Yusuke is a crude, humorless lout who comes to a small, declining island town, fed up with life and with the eventual aim of committing suicide. Into this picture comes Kyoko, a girl with a birthmark covering half of her face who is kind enough to smile at him. For this small act of kindness he attempts to rape her. Not having been able to finish the act Yusuke apologizes and Kyoko agrees to go on a date with him, because who wouldn't want to go out with a dull, charmless would-be-rapist? This gives Yusuke the chance to finish the job and Kyoko ends up pregnant. Kyoko and Yusuke are not the only characters having grotty, unpleasant sex, Kyoko's aunt, friends, co-workers and mother are all involved in grim affairs and sexual trysts. Yusuke marries Kyoko, but not before raping her aunt which leads to a ten year relationship between the two, while he is married to Kyoko. The characters struggle to find happiness in a world in which everyone is scarred by the past and the unpleasantness around them.

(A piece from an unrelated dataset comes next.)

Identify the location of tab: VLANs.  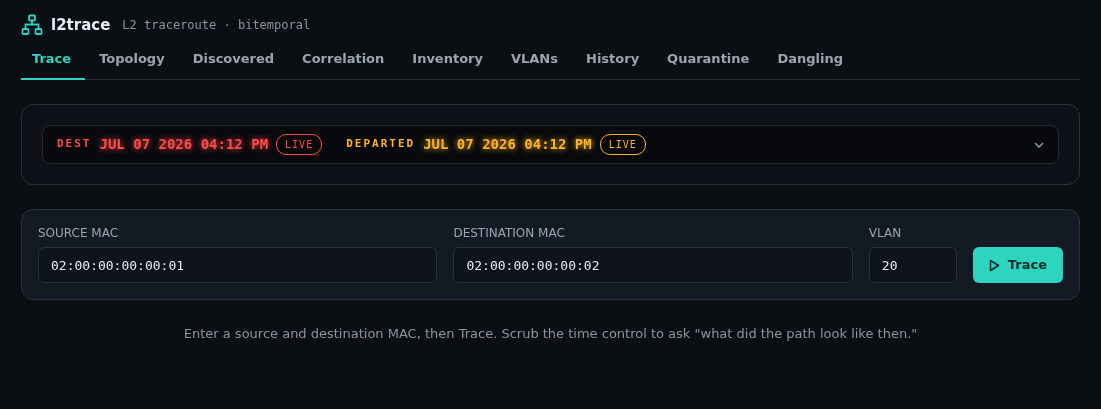
(534, 62).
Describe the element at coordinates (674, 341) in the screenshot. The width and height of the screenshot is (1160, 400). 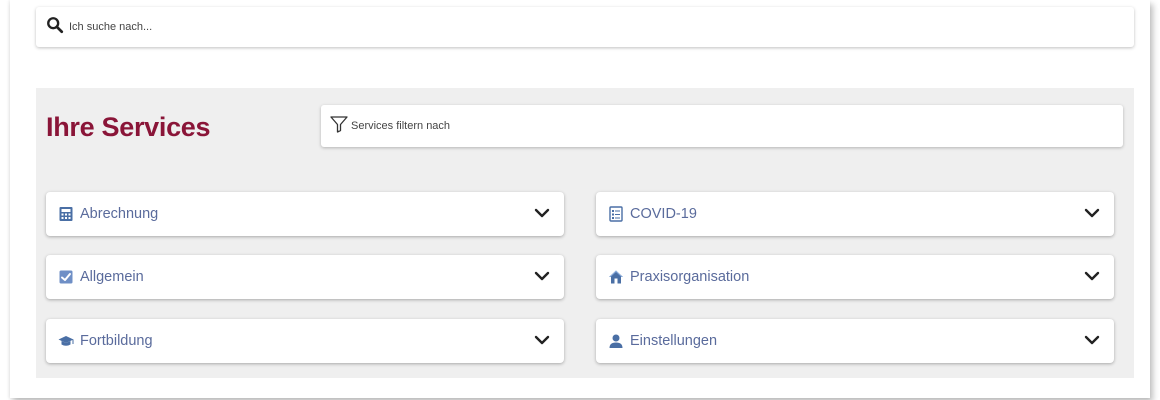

Yusuke, the crude, ugly protagonist is played by Omori Nao, a fine actor perhaps most recognizable as the titular killer of Ichi the Killer and who can be seen in the recent Matsumoto Hitoshi  vehicle R100. He does a good job here, despite having little to do other than lurch around being as unrelentingly abhorrent as possible, as does Miwa Hitomi as Kyoko, whose character starts off as a ray of sunshine in the grey community but soon grows to be as sour as everybody else. Side plots involving a newly married woman cheating with a respected factory boss and Kyoko's mothers sexual relationship with an older, unkind man, carried out in full view of her daughter, drives home the message that there's no comfort to be found in human lovers, all relationships are futile and ultimately damaging in someway, either to those involved or their offspring. There is also an unpleasant ambiguity about the rapes, the suggestion that the woman are enjoying it in some way and the fact that both women stay with the man afterwards leaves a nasty taste.
 
This is the fifth feature of director Sakaki Hideo who in describing the film talked about struggling to understand human needs and desires and said "I will be happy if this film makes you feel such uncertainty". Sakaki achieves his goal but fails to make an interesting film out of it. Even the most dramatic episodes are shot with little tension or flair, they just happen and the film, like Yusuke, continues to plod along undecided in where it's going.